Please return the lines from the one with "You are a computer-use" through the end of the listing below, word for word, with every picture left out.
-- Opening Marker --
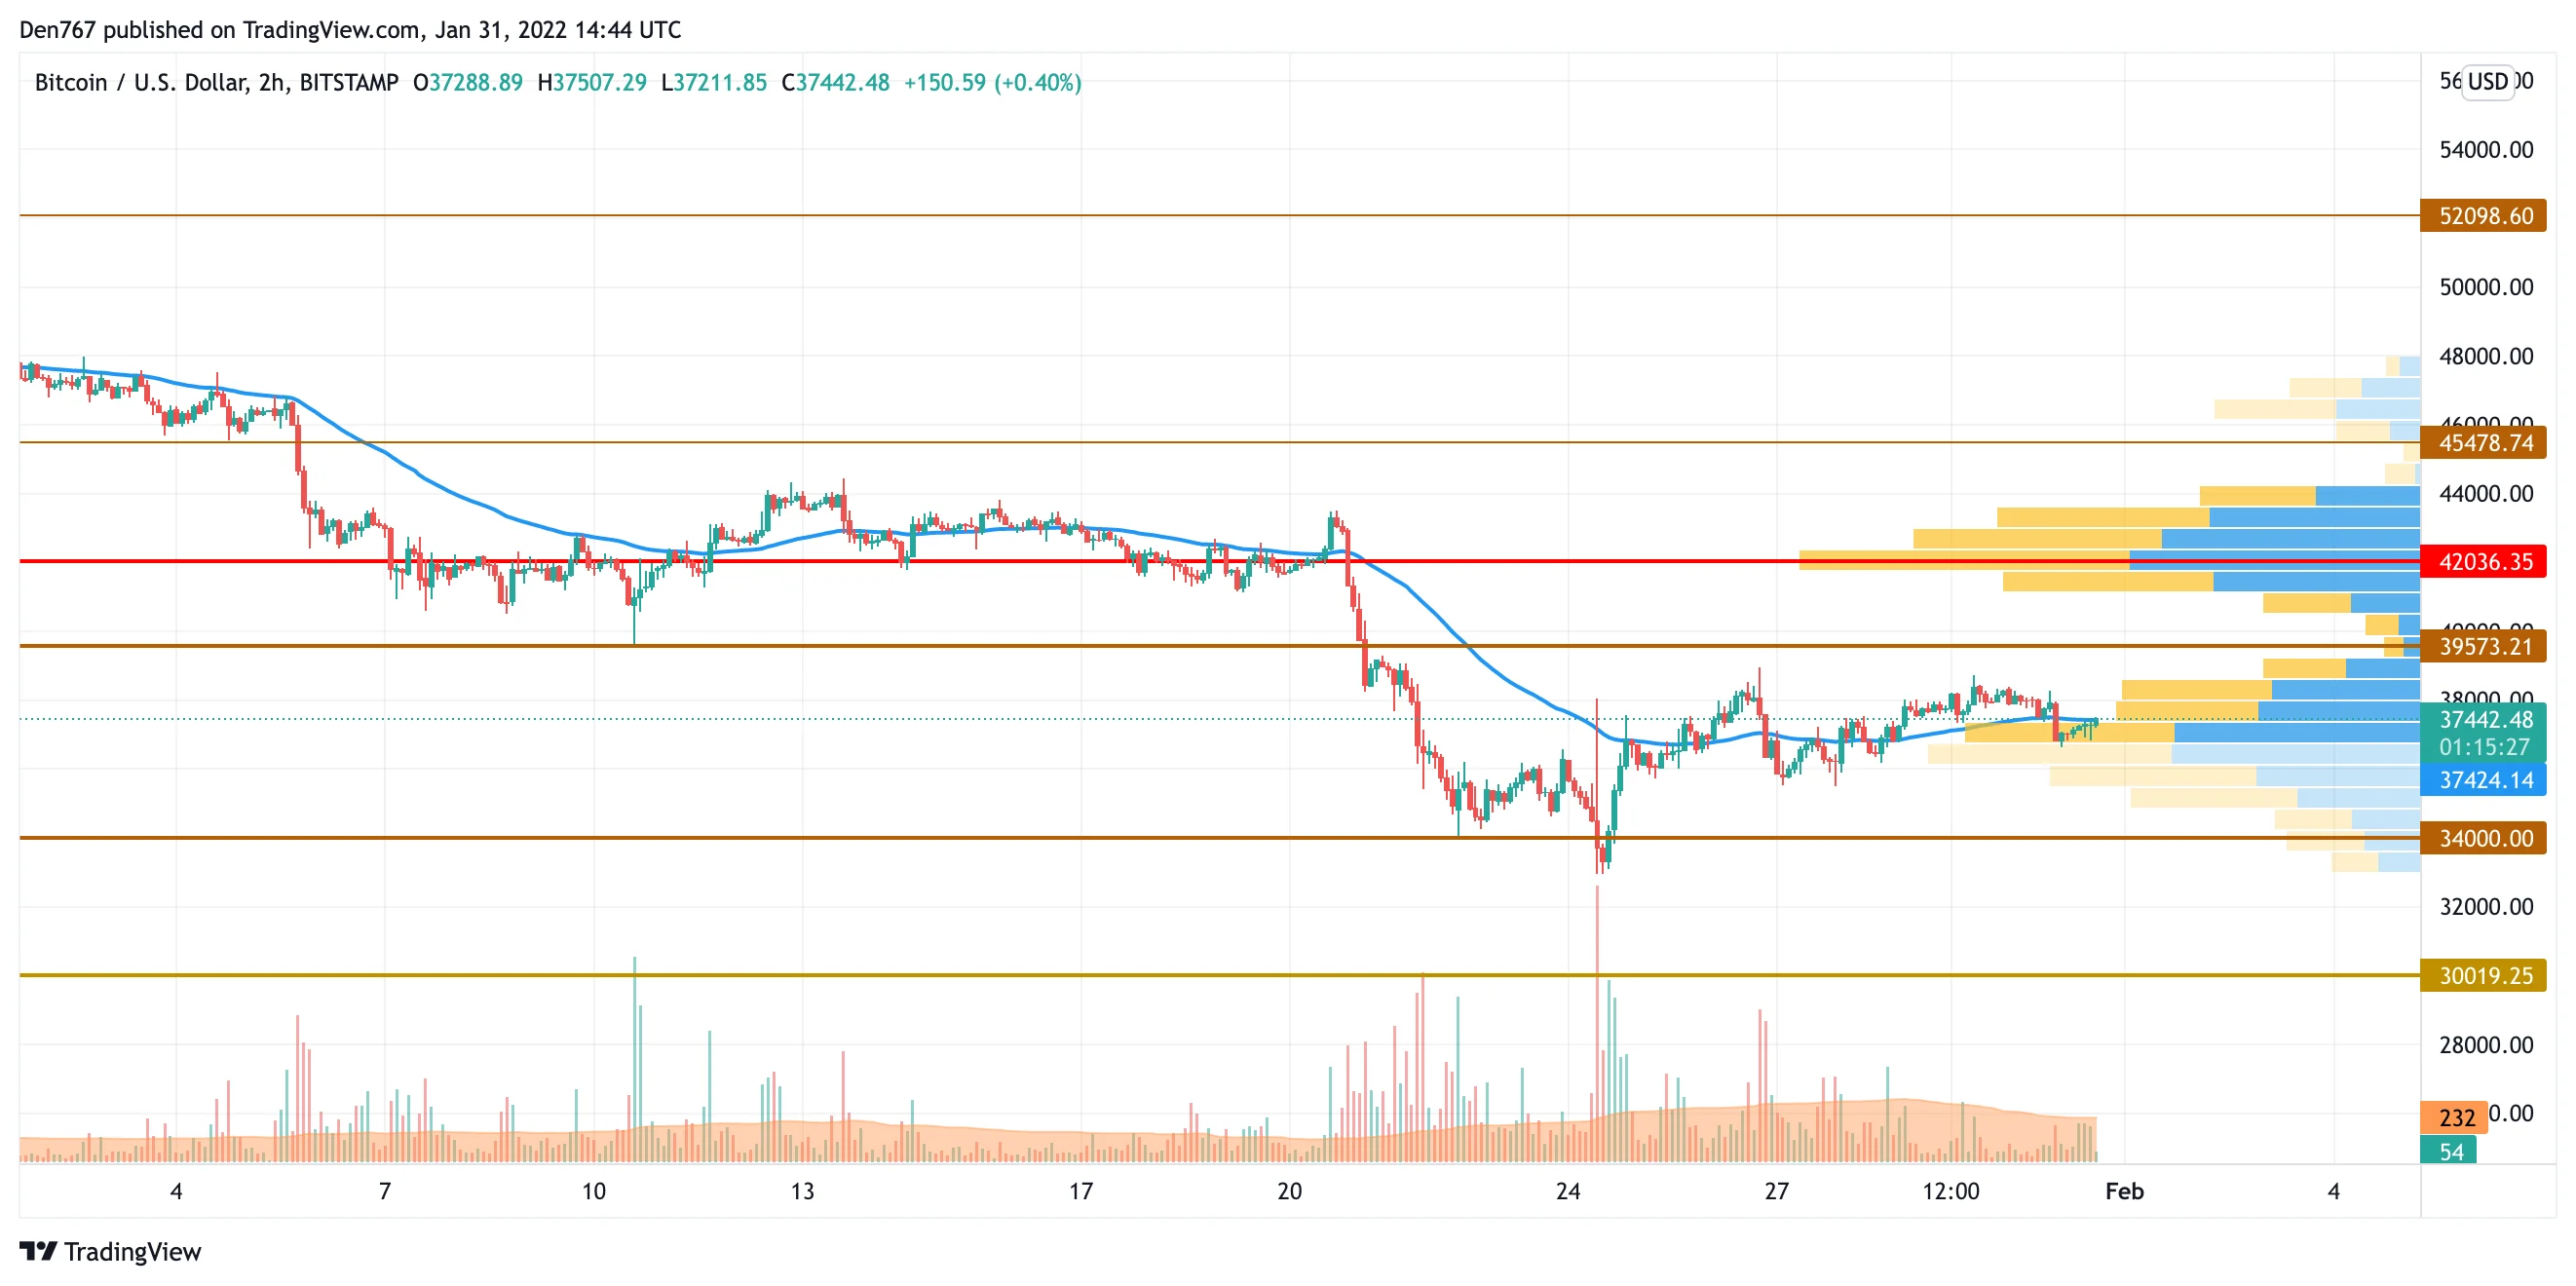Click the 45478.74 orange price tag
The width and height of the screenshot is (2576, 1286).
pyautogui.click(x=2484, y=442)
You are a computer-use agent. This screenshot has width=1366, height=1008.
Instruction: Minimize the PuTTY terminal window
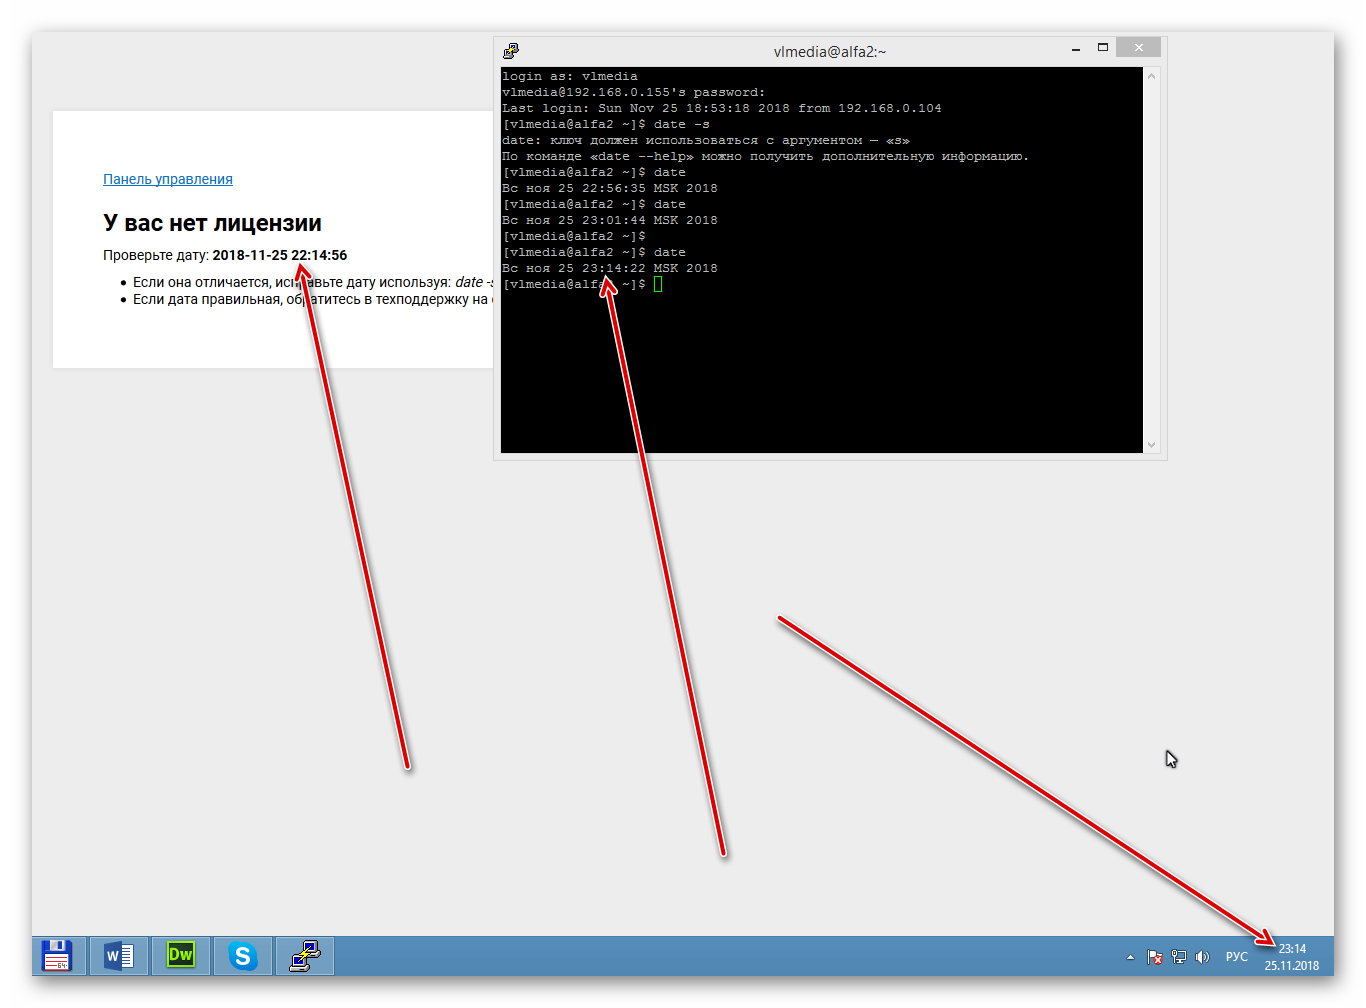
-- Closing Marker --
REPLY:
You are a computer-use agent. This screenshot has width=1366, height=1008.
Instruction: Minimize the PuTTY terminal window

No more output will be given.